In general, although formula (10) that we derived to describe people’s risk perception benefit is a piecewise function, the forms of both formulas are linear under their corresponding conditions. Therefore, bidding, which is a distributed concurrent process, has a faster calculation speed. Meanwhile, the objective function in our model is set as to ensure the maximization of personal perceived benefits while chasing the effectiveness of the parking lot. Formula (12) is provided to help determine the trading price and satisfy the rapid response of recovery judgement for the parking manager. Our allocation of winning bids does not have a complete monotonic, although each winner would receive a threshold payment. However, it is close to meeting the state of truthfulness because the piecewise function representing the personal perceived benefit could be monotonic under the condition of the respective segments (proved in Appendix B). The last property provided by Myerson’s research is the target of this paper, which focuses on exploring the economic benefit of parking spaces by applying the FlexPass shared parking policy. Obviously, the model presented is mixed integer quadratic programming (MIQP), and for this kind of problem, the branch-and-bound algorithm would be used in our study because of its ability to quickly find the optimal solution.

4. Results

4.1. Case Description and Parameter Setting

This study selects the bidding data on working days for analysis and assumes that the parking spaces of our survey respondents are in a parking lot in Berkeley. The parking lot has 225 parking spaces, and among them are 25 redundant parking spaces left over when implementing the incentive policy to deal with the sudden pressure of parking demand (i.e., ensuring that the peak rate of daily parking occupancy is approximately 0.9). As mentioned earlier, a parking lot with the same number of parking spaces and the same demand evolution rules is included for competition. That is, external parking demanders can park their cars in these two parking lots without considering factors other than parking fees. To quickly respond to bids, a program that generates random contrast numbers is preinstalled in the FlexPass app to provide people’s cash-out claims under the incentive mechanism. According to the parking situation in Berkeley at that time, we set the respondent to submit a bidding application of US $0 to US $15 to the parking lot, and the app produced an RGA for bidding judgement. If the bid submitted was lower than the RGA, the parking lot would automatically receive it. In this setting, if drivers bid at a higher price, they will bear a greater risk of failure. However, if the bidding is too low, it cannot offset their travel cost, although it can be accepted more easily. Thus, people’s ideal bidding strategy is to propose a reasonable bid for the actual situation.

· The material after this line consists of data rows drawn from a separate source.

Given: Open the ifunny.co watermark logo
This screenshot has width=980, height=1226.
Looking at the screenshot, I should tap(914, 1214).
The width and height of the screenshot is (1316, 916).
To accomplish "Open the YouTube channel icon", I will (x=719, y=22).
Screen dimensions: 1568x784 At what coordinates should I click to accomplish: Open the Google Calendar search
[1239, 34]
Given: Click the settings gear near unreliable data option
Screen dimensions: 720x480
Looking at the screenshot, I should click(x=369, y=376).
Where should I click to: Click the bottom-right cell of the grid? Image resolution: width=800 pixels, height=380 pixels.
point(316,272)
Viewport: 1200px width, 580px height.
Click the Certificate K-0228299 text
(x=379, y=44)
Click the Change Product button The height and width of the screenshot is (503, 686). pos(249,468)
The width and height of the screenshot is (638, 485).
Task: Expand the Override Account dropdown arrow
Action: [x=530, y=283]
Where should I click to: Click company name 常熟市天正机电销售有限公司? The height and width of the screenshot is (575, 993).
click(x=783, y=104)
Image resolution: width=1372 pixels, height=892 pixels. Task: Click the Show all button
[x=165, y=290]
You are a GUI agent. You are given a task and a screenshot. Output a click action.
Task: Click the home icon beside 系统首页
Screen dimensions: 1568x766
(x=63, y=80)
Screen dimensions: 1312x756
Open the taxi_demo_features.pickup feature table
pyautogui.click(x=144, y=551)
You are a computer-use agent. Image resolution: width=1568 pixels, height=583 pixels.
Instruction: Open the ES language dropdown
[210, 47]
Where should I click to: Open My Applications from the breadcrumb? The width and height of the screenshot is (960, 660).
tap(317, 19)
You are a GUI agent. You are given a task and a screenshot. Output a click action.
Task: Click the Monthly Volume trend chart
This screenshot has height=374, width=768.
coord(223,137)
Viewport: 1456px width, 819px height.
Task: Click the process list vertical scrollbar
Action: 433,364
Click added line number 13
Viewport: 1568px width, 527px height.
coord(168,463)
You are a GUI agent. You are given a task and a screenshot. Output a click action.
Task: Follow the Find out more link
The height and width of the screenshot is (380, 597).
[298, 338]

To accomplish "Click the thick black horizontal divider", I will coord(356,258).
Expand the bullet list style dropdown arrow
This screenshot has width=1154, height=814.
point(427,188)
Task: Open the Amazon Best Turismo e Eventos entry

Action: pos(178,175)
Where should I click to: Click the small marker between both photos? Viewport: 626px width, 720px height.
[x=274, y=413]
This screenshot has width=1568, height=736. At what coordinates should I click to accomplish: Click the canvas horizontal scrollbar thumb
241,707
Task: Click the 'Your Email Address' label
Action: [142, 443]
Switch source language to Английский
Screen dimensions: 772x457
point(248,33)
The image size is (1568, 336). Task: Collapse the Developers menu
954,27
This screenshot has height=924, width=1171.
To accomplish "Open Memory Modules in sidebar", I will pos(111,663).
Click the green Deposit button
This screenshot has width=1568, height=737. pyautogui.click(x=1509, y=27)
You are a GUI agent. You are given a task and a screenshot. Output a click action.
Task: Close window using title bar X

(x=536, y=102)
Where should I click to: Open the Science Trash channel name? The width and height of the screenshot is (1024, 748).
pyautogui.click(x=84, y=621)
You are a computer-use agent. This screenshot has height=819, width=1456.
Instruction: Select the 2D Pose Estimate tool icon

To facilitate the analysis, we divided the entire bidding process into 13 time periods. This is because when testing FlexPass, UC Berkeley established that respondents could decide whether to bid for returned parking spaces before 12:00 at the latest, and the earliest time to bid was pushed forward 36 h. The respondents’ bidding during the whole investigation is illustrated in Figure 4. The total number of people who initiated bidding showed a two-peak fluctuation feature in the bidding periods and reached the maximum 2–4 h and 16–18 h before the bidding deadline (i.e., the peak period of bidding was from 8:00 AM to 10:00 AM and from 6:00 PM to 8:00 PM). If we divide the total number of people bidding by the days, we can obtain the average bidding number.

Figure 4 

The number of people bidding.

Figure 5 shows the number and prices of bids during the survey period. The bidding approval rate of individuals in the UC Berkeley survey was between 54.35% and 83.58%. The maximum approval prices ranged from US $6 to US $13, which was significantly lower than people’s highest bids. This is because during the actual operational process, FlexPass could enable the parking manager to not blindly follow people’s irrational bidding prices when recovering the use rights of parking spaces, which reflected the “strategy-proof” characteristic of the incentive mechanism. Since the survey obtained bidding information initiated by providers based on their own wishes, it was difficult to measure the cost after they shared the parking spaces. In our study, the provider’s cost was iterated in the model formulas in the form of coefficients for each survey sample. According to the parking environment around UC Berkeley, we used the linear function as the fitting result of the parking demand distribution, and the values of the coefficients were 0.01951 and -0.6939, respectively. The setting and descriptions of other model parameters are illustrated in Table 1.

Figure 5 

The bidding survey of the University of California, Berkeley.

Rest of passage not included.